Amentum Trailing 12-Month EPS (Non-GAAP)

Amentum’s EPS grew at an unimpressive 9.3% compounded annual growth rate over the last two years. This performance was better than its 2.4% annualized revenue growth but doesn’t tell us much about its efficiency because its operating margin didn’t expand during this time.

In Q3, Amentum reported adjusted EPS of $0.63, up from $0.48 in the same quarter last year. This print beat analysts’ estimates by 6.5%. Over the next 12 months, Wall Street expects Amentum’s full-year EPS of $2.23 to grow 7.1%. This is unusual as its revenue and operating margin are anticipated to fall, signaling the increase likely stems from "below-the-line" items such as taxes.

8. Cash Is King

If you’ve followed StockStory for a while, you know we emphasize free cash flow. Why, you ask? We believe that in the end, cash is king, and you can’t use accounting profits to pay the bills.
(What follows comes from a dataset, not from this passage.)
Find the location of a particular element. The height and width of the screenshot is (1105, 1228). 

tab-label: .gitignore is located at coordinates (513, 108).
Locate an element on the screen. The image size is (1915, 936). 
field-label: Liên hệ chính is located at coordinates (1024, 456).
Amentum has shown poor cash profitability over the last four years, giving the company limited opportunities to return capital to shareholders. Its free cash flow margin averaged 2.3%, lousy for a business services business.

Taking a step back, an encouraging sign is that Amentum’s margin expanded by 1.2 percentage points during that time. We have no doubt shareholders would like to continue seeing its cash conversion rise as it gives the company more optionality.
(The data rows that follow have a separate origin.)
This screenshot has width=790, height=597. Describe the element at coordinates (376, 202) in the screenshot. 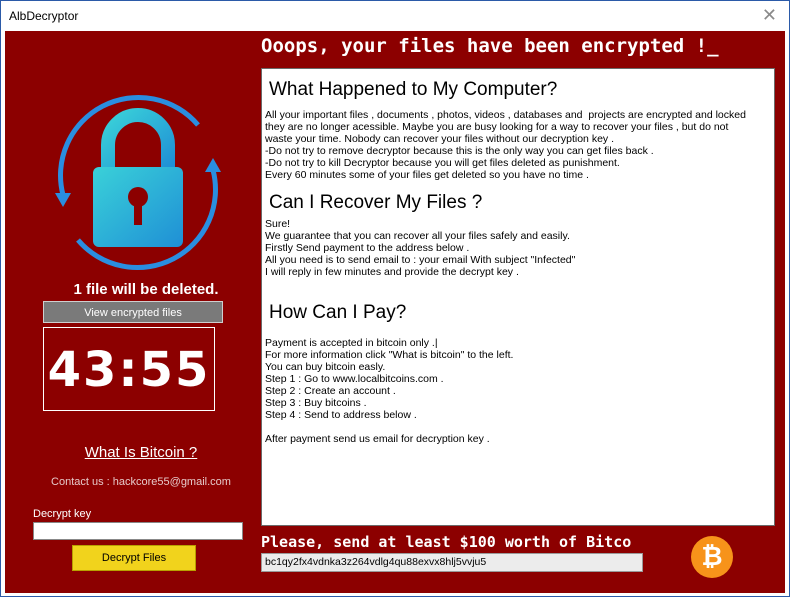

I see `section-heading-recover: Can I Recover My Files ?` at that location.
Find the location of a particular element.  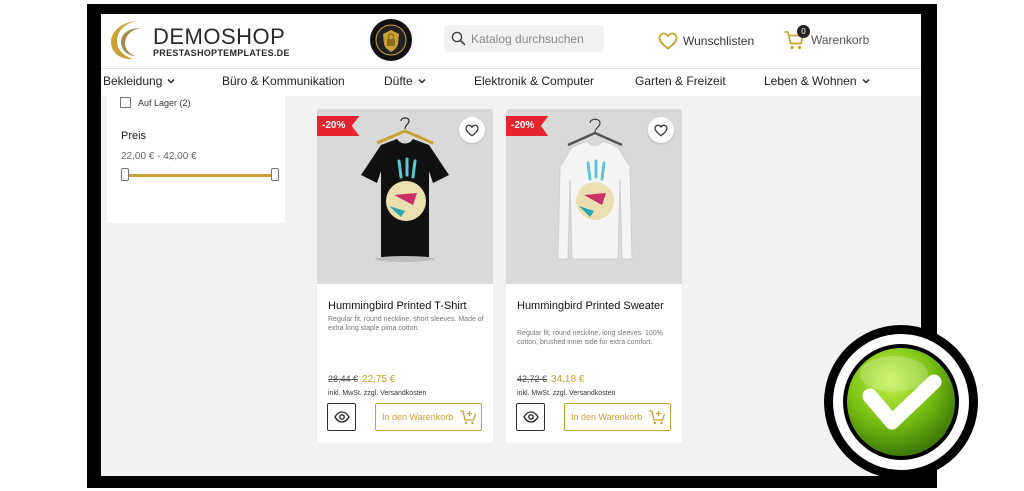

nav-item-label: Leben & Wohnen is located at coordinates (810, 81).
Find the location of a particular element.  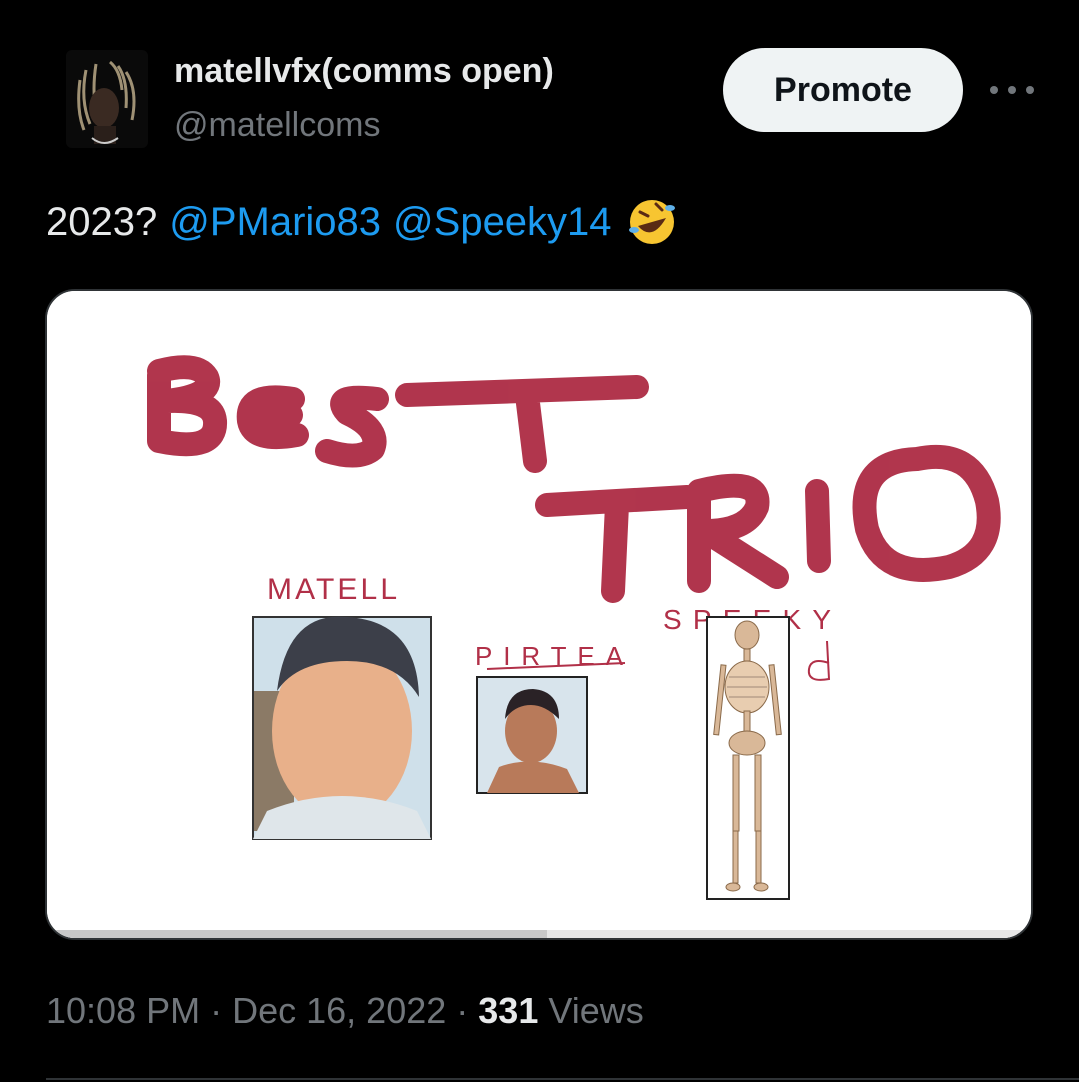

media-scrollbar is located at coordinates (539, 934).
Amentum Trailing 12-Month Free Cash Flow Margin

Amentum’s free cash flow clocked in at $261 million in Q3, equivalent to a 6.6% margin. Its cash flow turned positive after being negative in the same quarter last year, building on its favorable historical trend.

9. Return on Invested Capital (ROIC)

EPS and free cash flow tell us whether a company was profitable while growing its revenue. But was it capital-efficient? Enter ROIC, a metric showing how much operating profit a company generates relative to the money it has raised (debt and equity).
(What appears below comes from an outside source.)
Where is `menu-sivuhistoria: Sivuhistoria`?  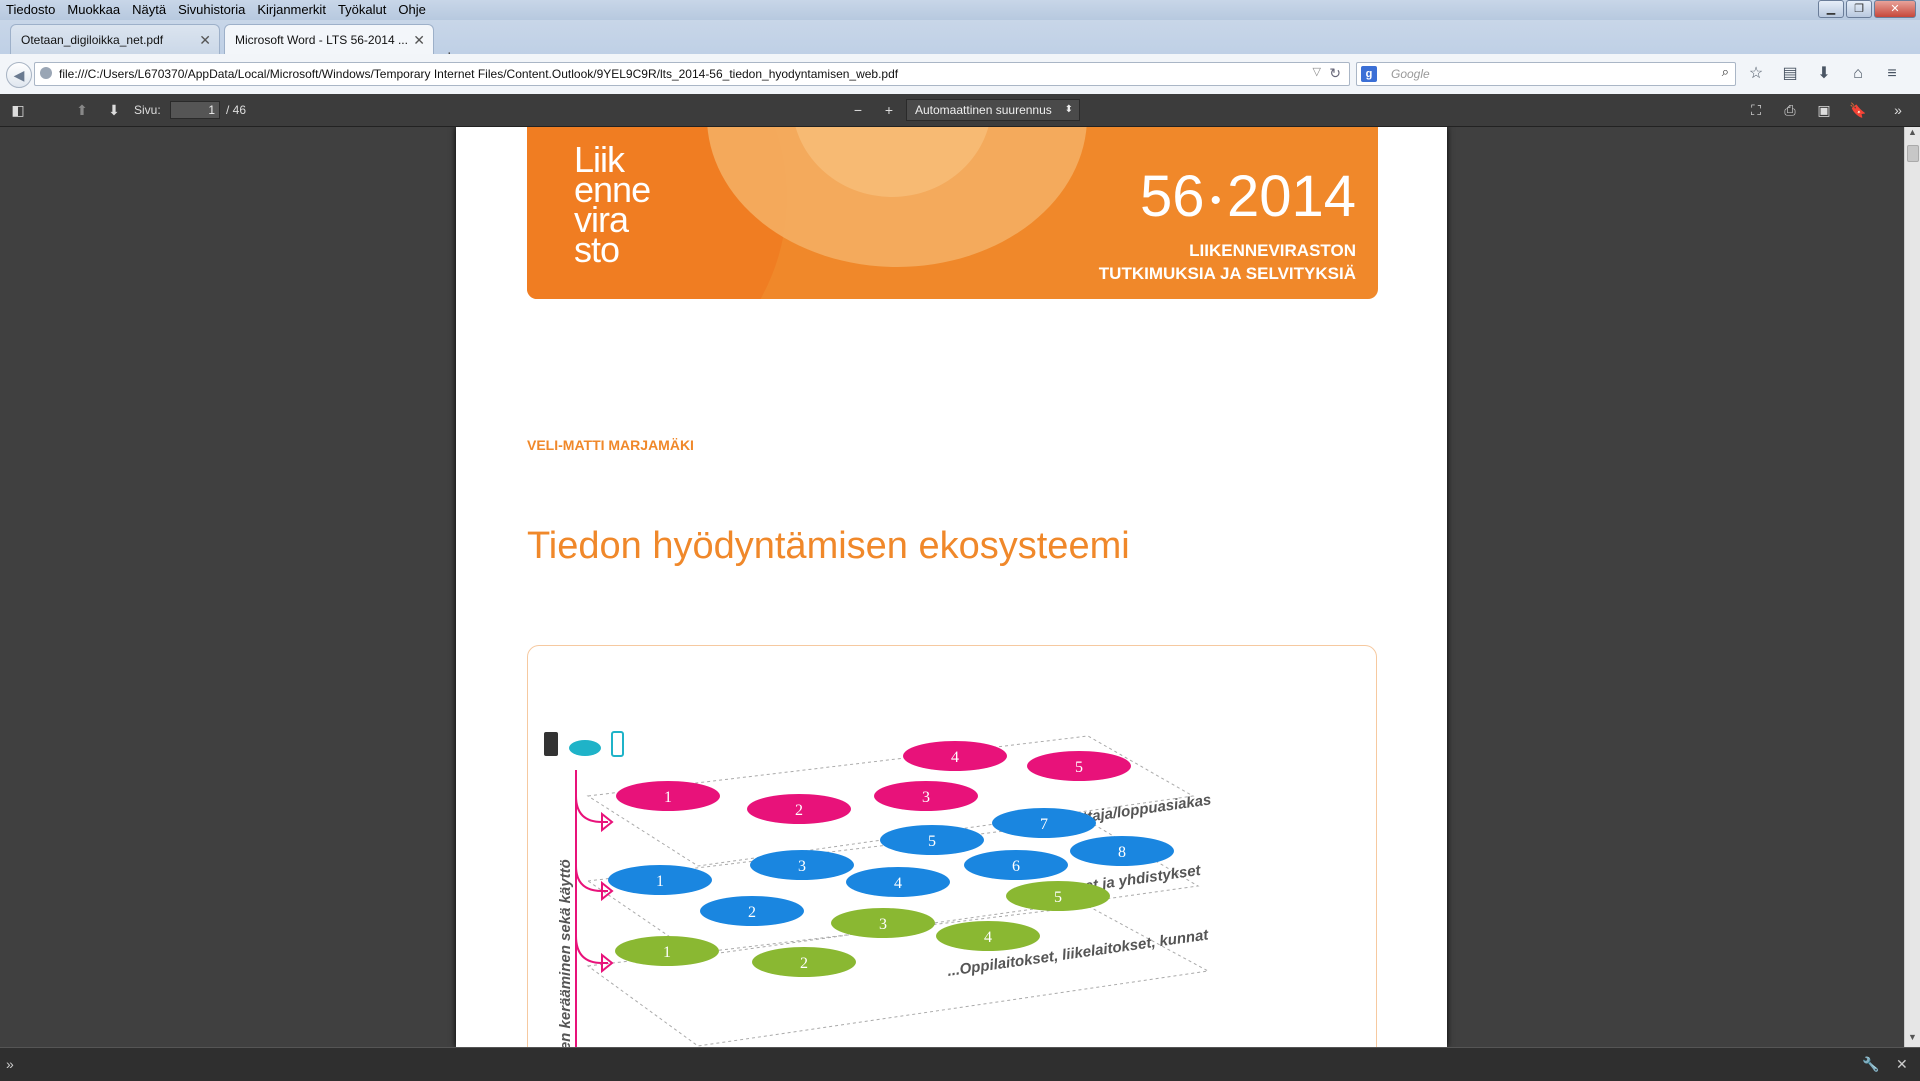 menu-sivuhistoria: Sivuhistoria is located at coordinates (212, 10).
Amentum historically did a mediocre job investing in profitable growth initiatives. Its five-year average ROIC was 3.7%, lower than the typical cost of capital (how much it costs to raise money) for business services companies.

10. Balance Sheet Assessment

Amentum reported $437 million of cash and $3.94 billion of debt on its balance sheet in the most recent quarter. As investors in high-quality companies, we primarily focus on two things: 1) that a company’s debt level isn’t too high and 2) that its interest payments are not excessively burdening the business.

Amentum Net Debt Position

With $1.10 billion of EBITDA over the last 12 months, we view Amentum’s 3.2× net-debt-to-EBITDA ratio as safe. We also see its $353 million of annual interest expenses as appropriate. The company’s profits give it plenty of breathing room, allowing it to continue investing in growth initiatives.

11. Key Takeaways from Amentum’s Q3 Results

We were impressed by how significantly Amentum blew past analysts’ revenue expectations this quarter. We were also glad its EPS outperformed Wall Street’s estimates. On the other hand, its full-year EPS guidance missed. Overall, this print had some key positives. The stock remained flat at $30.21 immediately after reporting.

12. Is Now The Time To Buy Amentum?

Updated: December 4, 2025 at 11:02 PM EST

Before making an investment decision, investors should account for Amentum’s business fundamentals and valuation in addition to what happened in the latest quarter.

Amentum isn’t a terrible business, but it doesn’t pass our quality test. To kick things off, its revenue growth was weak over the last three years, and analysts expect its demand to deteriorate over the next 12 months. And while its scale makes it a trusted partner with negotiating leverage, the downside is its relatively low ROIC suggests management has struggled to find compelling investment opportunities. On top of that, its low free cash flow margins give it little breathing room.

Amentum’s P/E ratio based on the next 12 months is 11.9x. This valuation multiple is fair, but we don’t have much faith in the company. We're pretty confident there are superior stocks to buy right now.

Wall Street analysts have a consensus one-year price target of $33.45 on the company (compared to the current share price of $29.10).